I'm trying to use awk to find the common lines between two files and save it as a .txt as follows:
>CL1 1
lcu_1 lcu_2 lcu_3
>CL2 1
lcu_6 lcu_4 lcu_8
>CL1 1
ler_1 lcu_2 ler_3
>CL2 1
lcu_1 lcu_2 lcu_3
>CL3 1
lcu_6 lcu_4 lcu_8
Expected output with the two common "CL's":
>CL1 1
lcu_1 lcu_2 lcu_3
>CL2 1
lcu_6 lcu_4 lcu_8
The code I'm using:
awk 'FNR==NR {a[$1]; next} $1 in a' file1.cls file2.cls > out.txt
Actual output:
CL1 1
CL2 1
Does anyone know to solve this?
CodePudding user response:
With awk, can use >
as the record separator. The output is a bit messed up though:
$ awk 'BEGIN {RS = ORS = ">"} NR == FNR {clu[$1]; next} $1 in clu' file2.cls file1.cls
>CL1 1
lcu_1 lcu_2 lcu_3
>CL2 1
lcu_6 lcu_4 lcu_8
>⏎
My shell outputs ⏎
to indicate no trailing newline.
Cleaning up the output:
awk '
BEGIN {RS = ">"}
NR == FNR {clu[$1]; next}
length($1) && $1 in clu {gsub(/^\n|\n$/, ""); print ">" $0}
' file2.cls file1.cls
CodePudding user response:
The line lcu_1 lcu_2 lcu_3
appears before >CL2 1
in your first file but after it in the second. I shall assume you don't care about ordering.

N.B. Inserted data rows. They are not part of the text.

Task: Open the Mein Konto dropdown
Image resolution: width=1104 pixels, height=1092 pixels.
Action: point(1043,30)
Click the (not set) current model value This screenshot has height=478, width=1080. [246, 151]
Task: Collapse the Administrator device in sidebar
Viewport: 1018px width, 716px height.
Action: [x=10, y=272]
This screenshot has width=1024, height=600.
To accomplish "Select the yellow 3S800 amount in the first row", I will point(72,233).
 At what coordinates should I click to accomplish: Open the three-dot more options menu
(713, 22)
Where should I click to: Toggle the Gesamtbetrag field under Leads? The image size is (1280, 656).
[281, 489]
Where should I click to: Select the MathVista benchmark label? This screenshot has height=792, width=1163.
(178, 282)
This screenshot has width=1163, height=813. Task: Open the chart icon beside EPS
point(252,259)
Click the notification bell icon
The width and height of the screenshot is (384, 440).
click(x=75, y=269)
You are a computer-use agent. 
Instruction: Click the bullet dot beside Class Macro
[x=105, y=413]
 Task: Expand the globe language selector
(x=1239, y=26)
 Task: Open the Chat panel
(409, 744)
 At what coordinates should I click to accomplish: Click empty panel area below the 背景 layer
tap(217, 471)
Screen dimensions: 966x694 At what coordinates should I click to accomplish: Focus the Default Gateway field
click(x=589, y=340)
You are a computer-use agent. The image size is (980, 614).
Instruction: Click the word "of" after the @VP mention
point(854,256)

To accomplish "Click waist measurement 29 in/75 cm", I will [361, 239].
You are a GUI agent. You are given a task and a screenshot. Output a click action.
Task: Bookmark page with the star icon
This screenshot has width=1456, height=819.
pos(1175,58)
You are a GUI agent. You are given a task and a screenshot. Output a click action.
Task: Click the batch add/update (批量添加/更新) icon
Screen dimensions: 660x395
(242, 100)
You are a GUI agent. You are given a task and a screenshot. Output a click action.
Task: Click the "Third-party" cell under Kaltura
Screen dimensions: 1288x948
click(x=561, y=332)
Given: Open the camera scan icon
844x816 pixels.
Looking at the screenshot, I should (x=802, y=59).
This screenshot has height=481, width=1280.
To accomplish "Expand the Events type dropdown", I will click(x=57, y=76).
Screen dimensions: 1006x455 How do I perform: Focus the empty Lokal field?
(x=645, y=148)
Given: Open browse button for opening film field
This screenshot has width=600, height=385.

You don't specify what should happen if a file contains duplicate/identical lines. I shall assume only one copy is required.
The unix utility comm
finds common/distinct lines in two sorted files:
comm -12 <(sort -u file1) <(sort -u file2)
giving:
>CL1 1
>CL2 1
lcu_1 lcu_2 lcu_3
lcu_6 lcu_4 lcu_8